Dividida entre o mar e a planície alentejana, fez a vida entre Lisboa — numa casa a lembrar um castelo escondido no centro da cidade — e Évora, num paço secular hoje aberto ao público, não deixou nunca de seguir a atualidade e de dar continuação ao trabalho do marido, cuja obra mais notável será a criação da fundação eborense que leva consigo o nome da família (FEA).

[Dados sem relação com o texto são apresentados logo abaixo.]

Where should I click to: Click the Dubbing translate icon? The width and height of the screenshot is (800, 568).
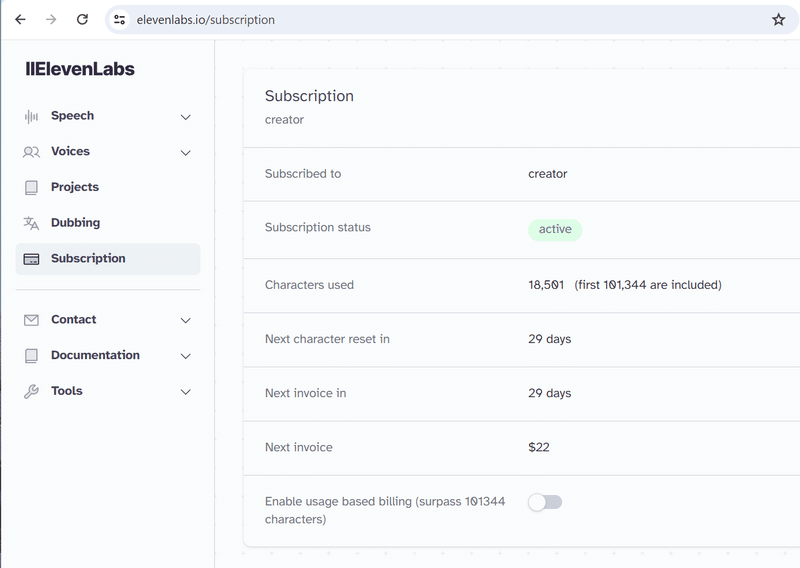pos(31,223)
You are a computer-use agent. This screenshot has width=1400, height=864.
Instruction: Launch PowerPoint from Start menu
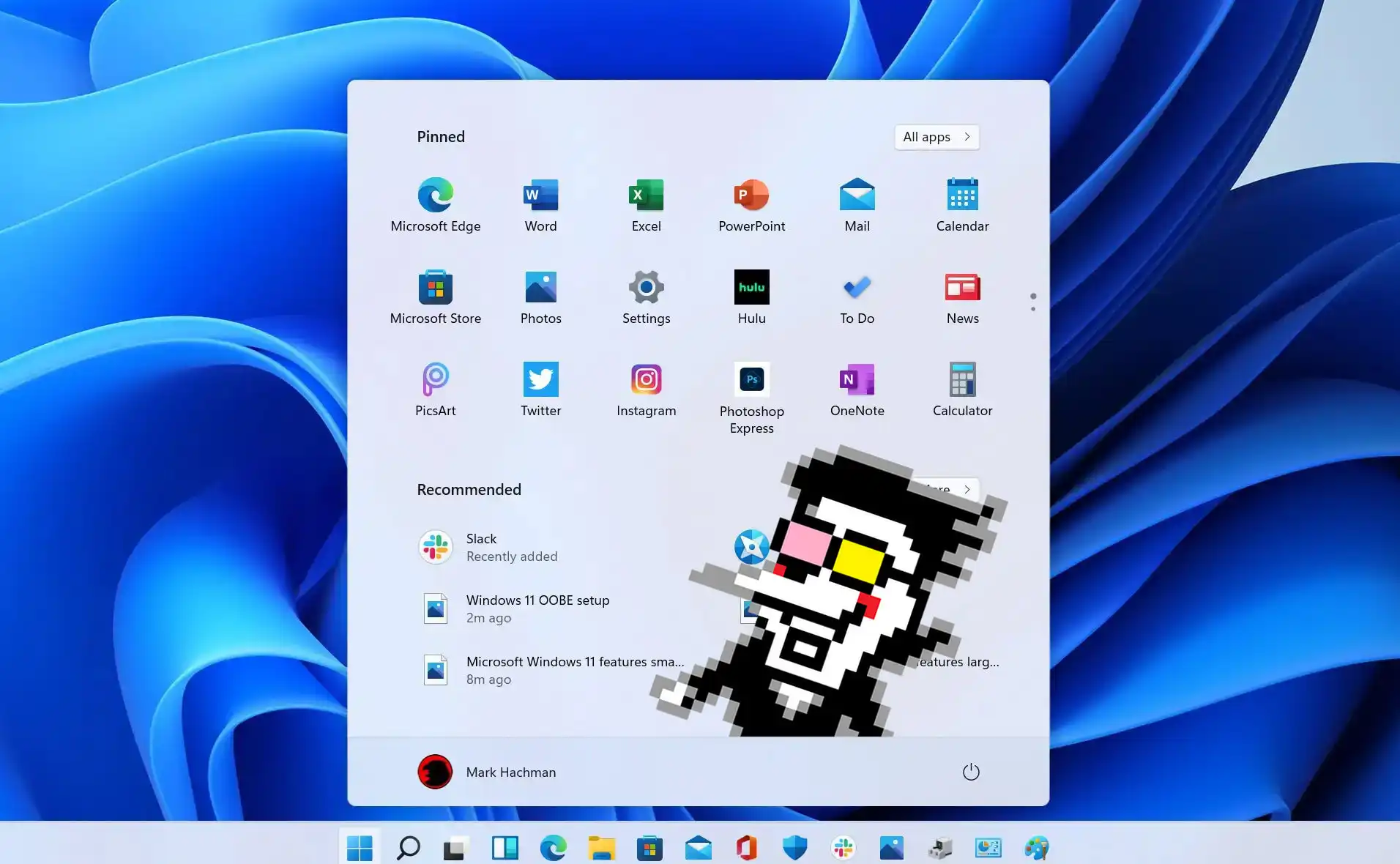click(x=751, y=205)
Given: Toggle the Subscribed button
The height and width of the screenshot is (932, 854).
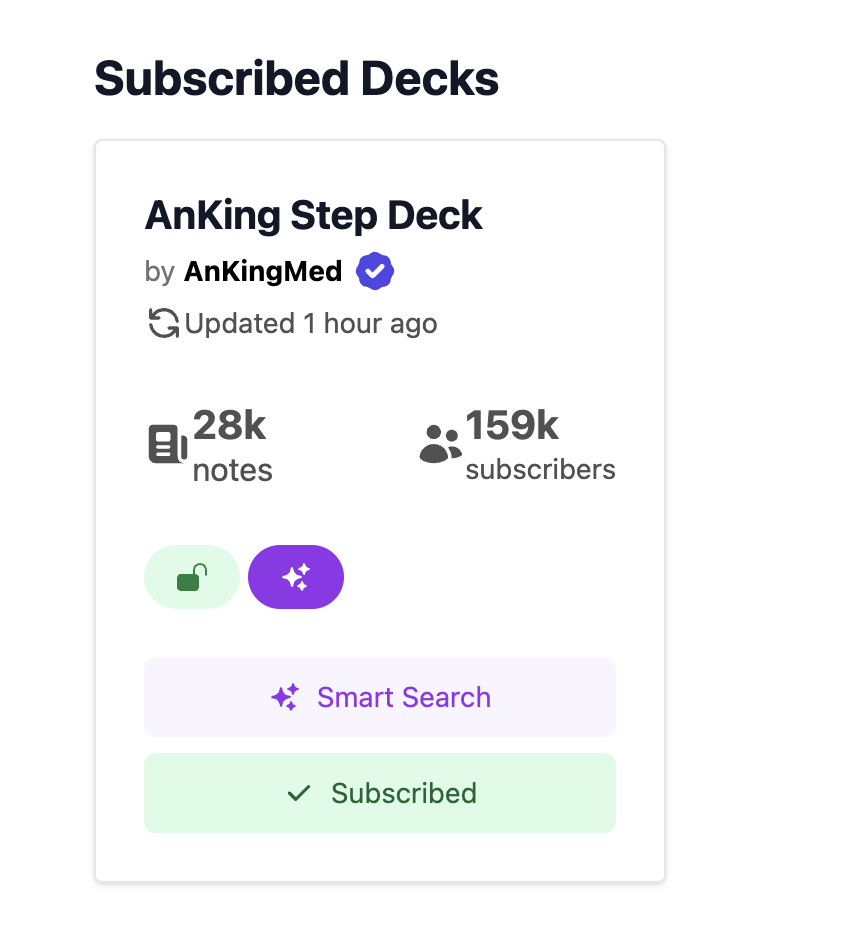Looking at the screenshot, I should pos(380,793).
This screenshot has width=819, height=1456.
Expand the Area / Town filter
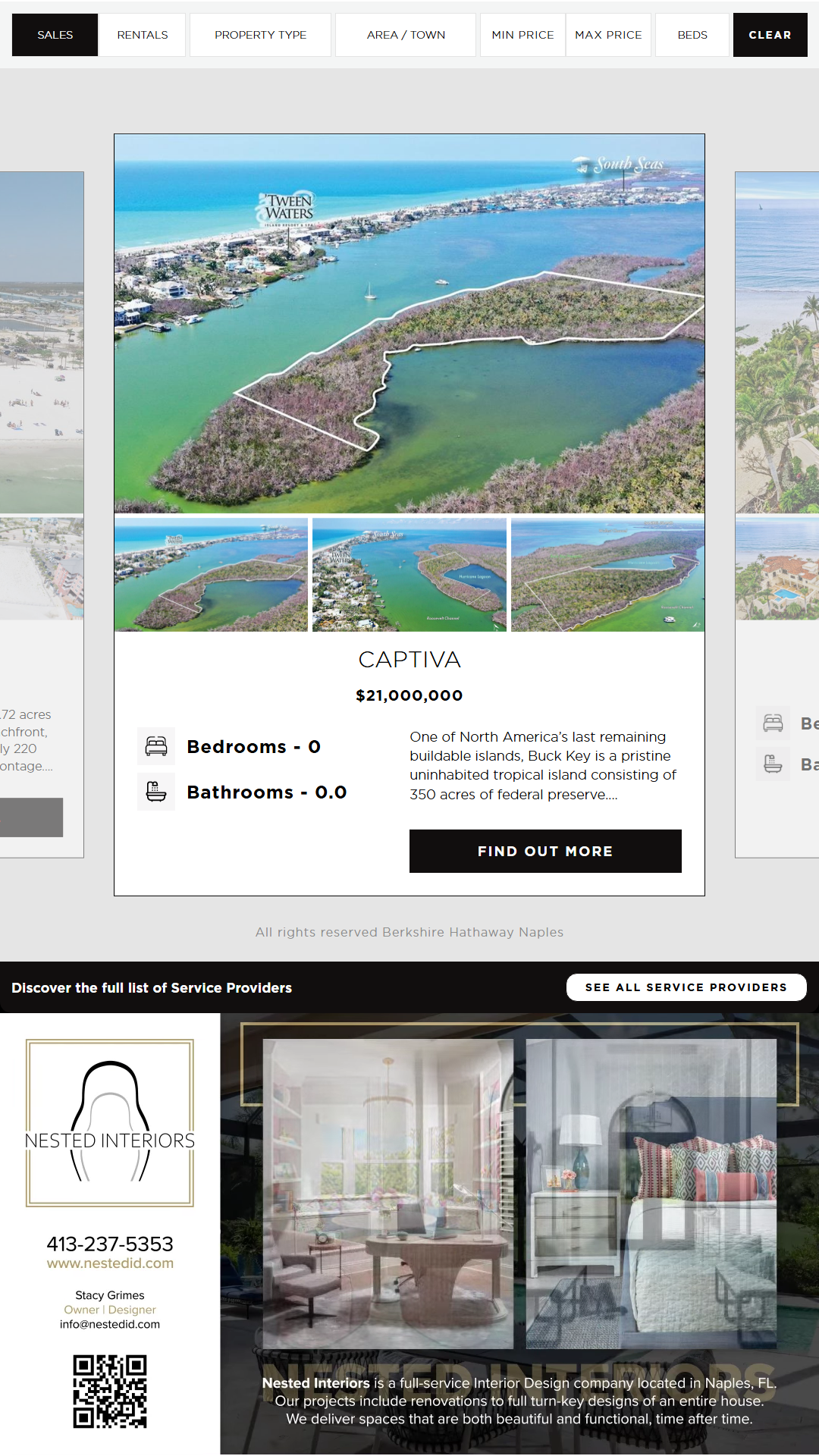pos(406,35)
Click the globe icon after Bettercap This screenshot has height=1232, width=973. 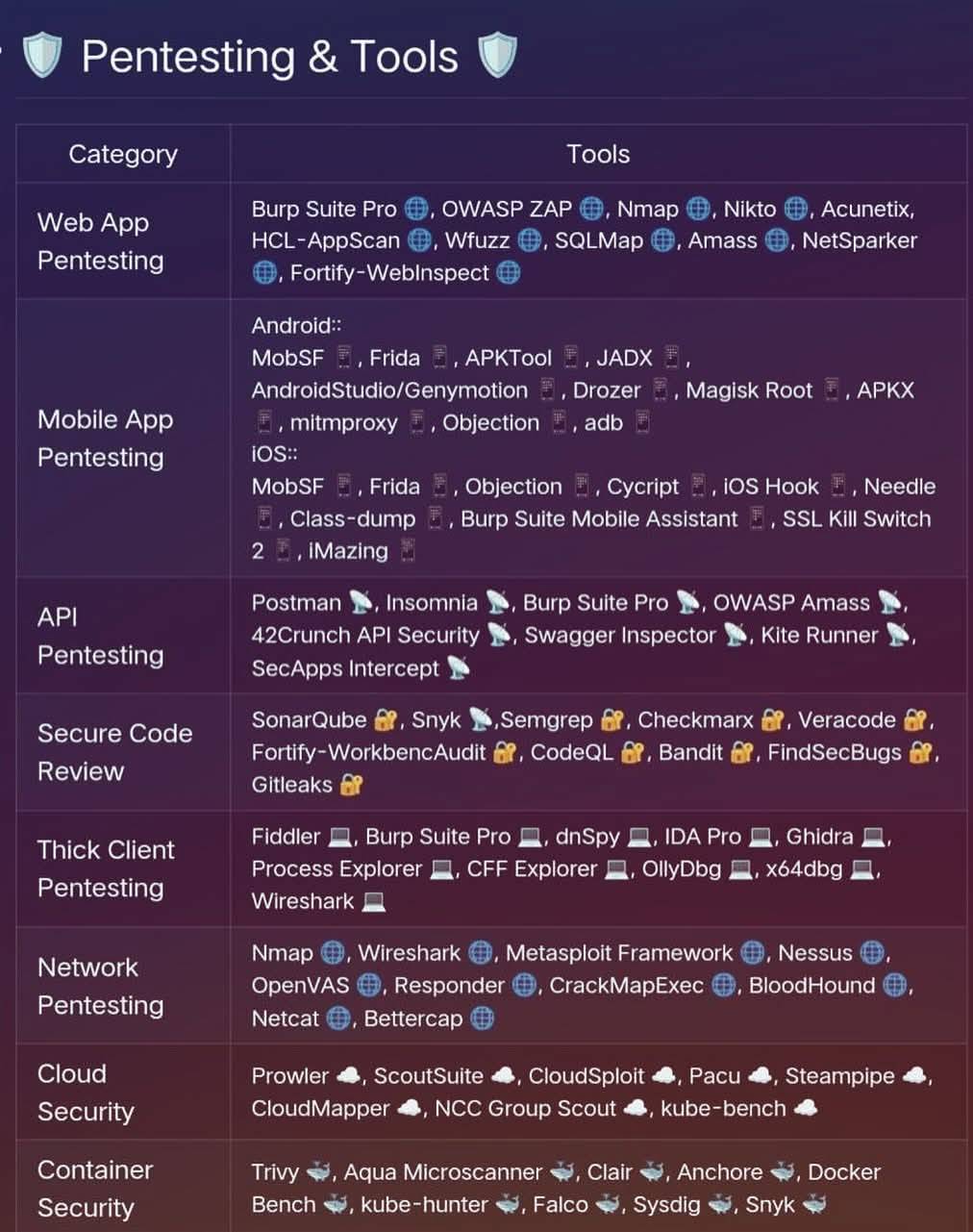[x=483, y=1018]
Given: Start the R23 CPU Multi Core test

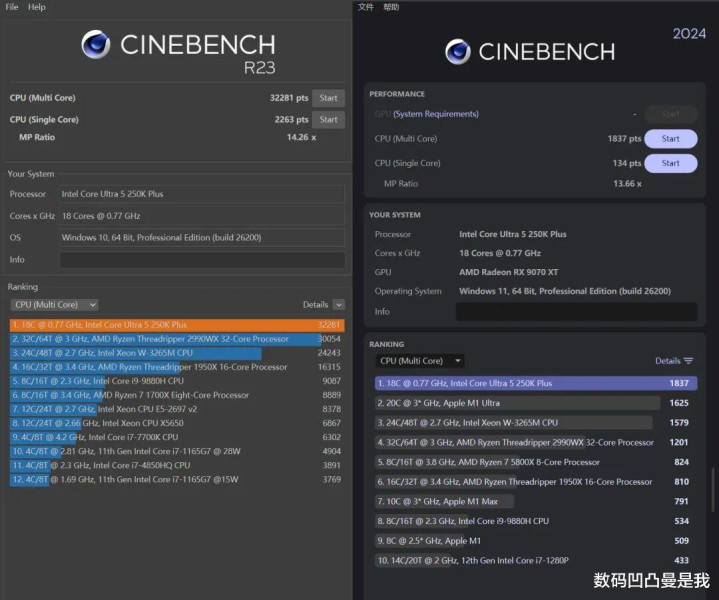Looking at the screenshot, I should point(328,98).
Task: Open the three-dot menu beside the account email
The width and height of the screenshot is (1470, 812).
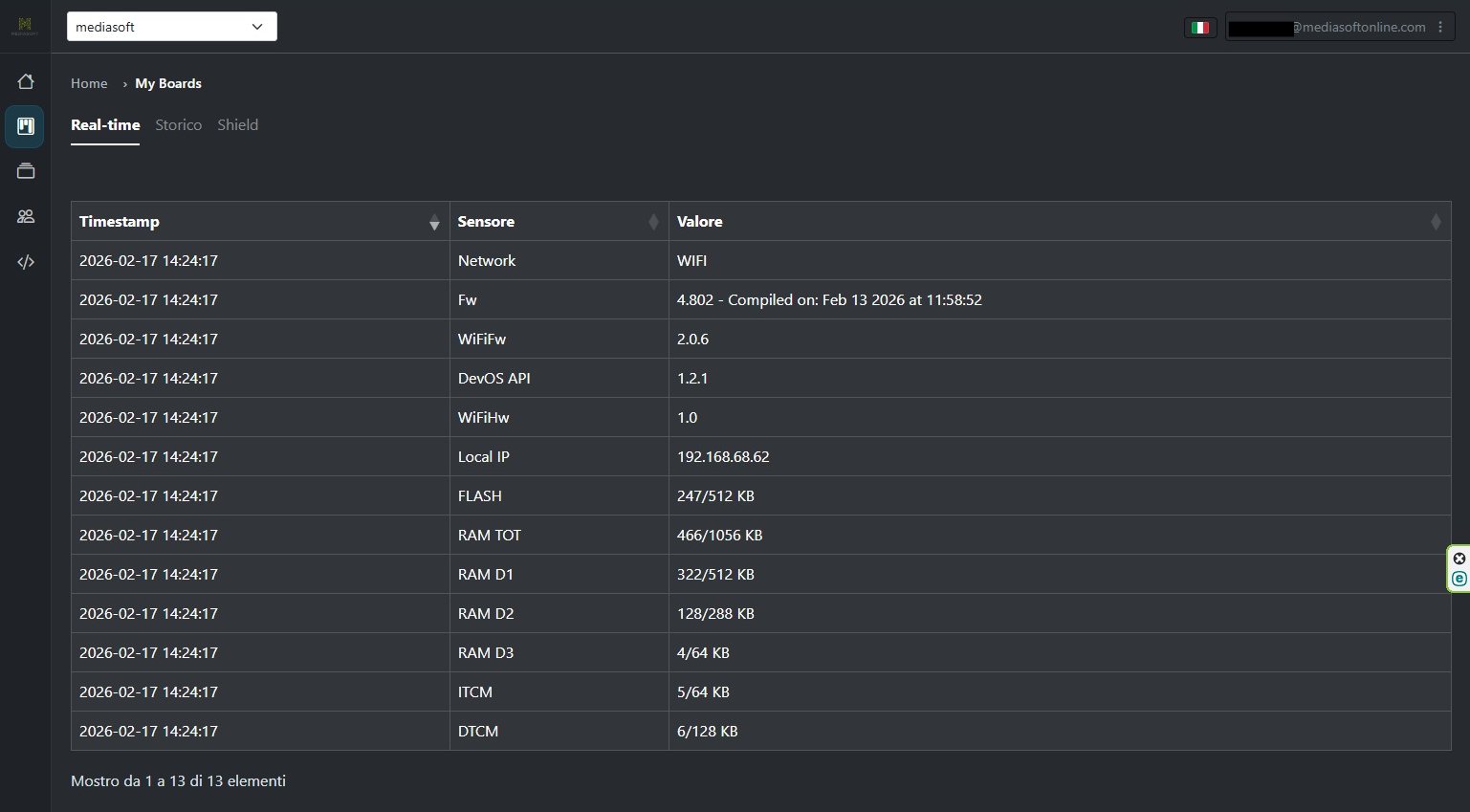Action: click(1440, 28)
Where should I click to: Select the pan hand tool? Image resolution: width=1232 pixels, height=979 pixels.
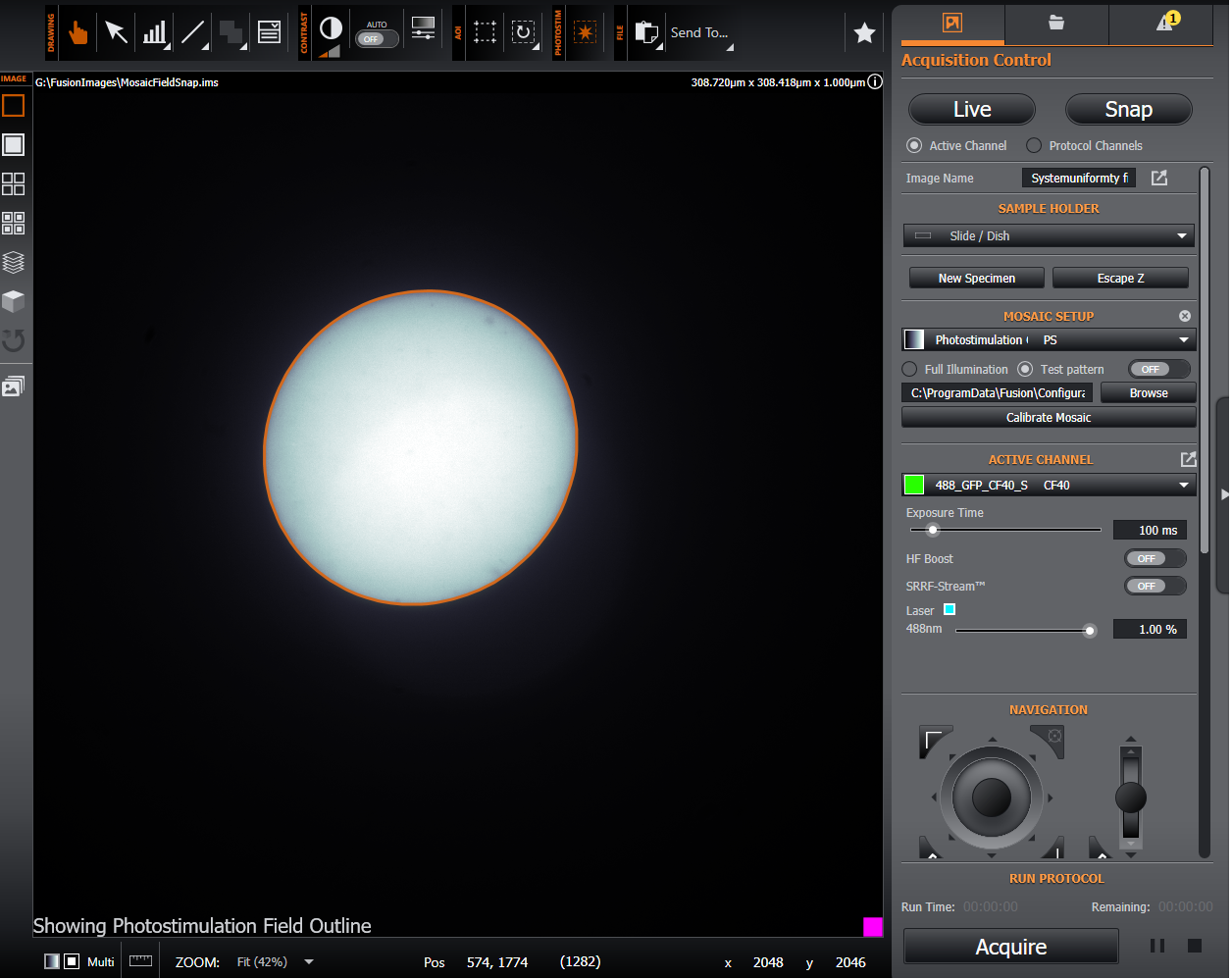[x=77, y=33]
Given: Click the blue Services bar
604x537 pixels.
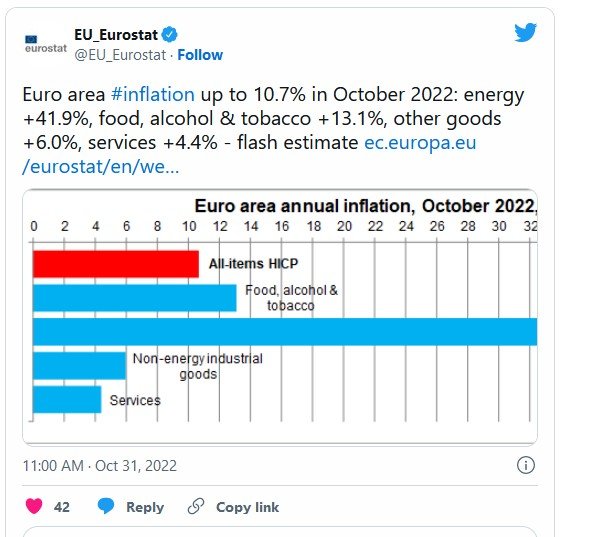Looking at the screenshot, I should 67,399.
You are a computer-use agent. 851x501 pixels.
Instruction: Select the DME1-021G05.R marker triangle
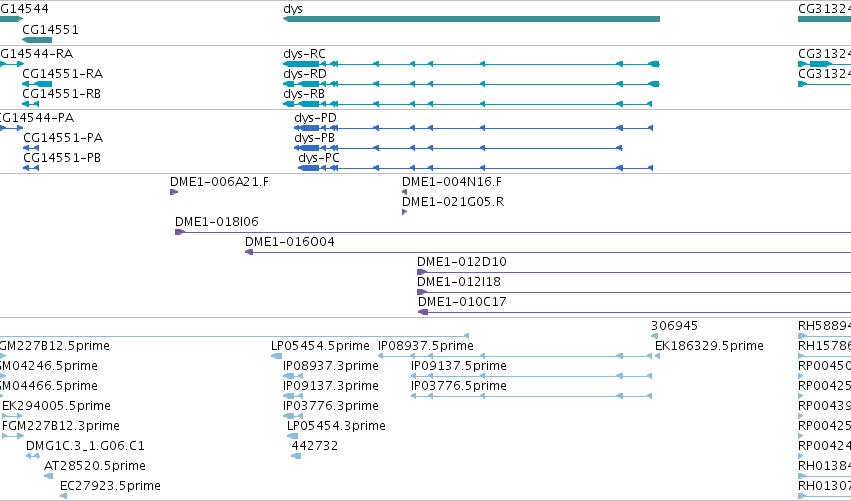[x=404, y=212]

Infância: o mar, os livros e Ramalho Ortigão

Maria Teresa Burnay de Almeida Bello Eugénio de Almeida nasceu em 1921 na Casa de Massarelos, em Caxias. Do outro lado da rua estava o mar com o qual teve ligação até ao fim da vida: aos 75 anos ainda saltava do barco para mergulhar na água gelada. De facto, só encontrou devoção paralela no Alentejo, tendo em conta os horizontes que se podiam observar no mar e na planície. Na infância e juventude, nos meses de verão, a praia foi por diversas vezes extensão da casa onde cresceu, uma espécie de átrio onde o tempo podia ser despendido em leituras, em passeios à beira-mar ou na prática de desportos. A mulher que até bastante tarde foi sócia ativa do Ginásio Clube Português tinha gosto na corrida, no salto em comprimento, na natação e no lançamento do peso.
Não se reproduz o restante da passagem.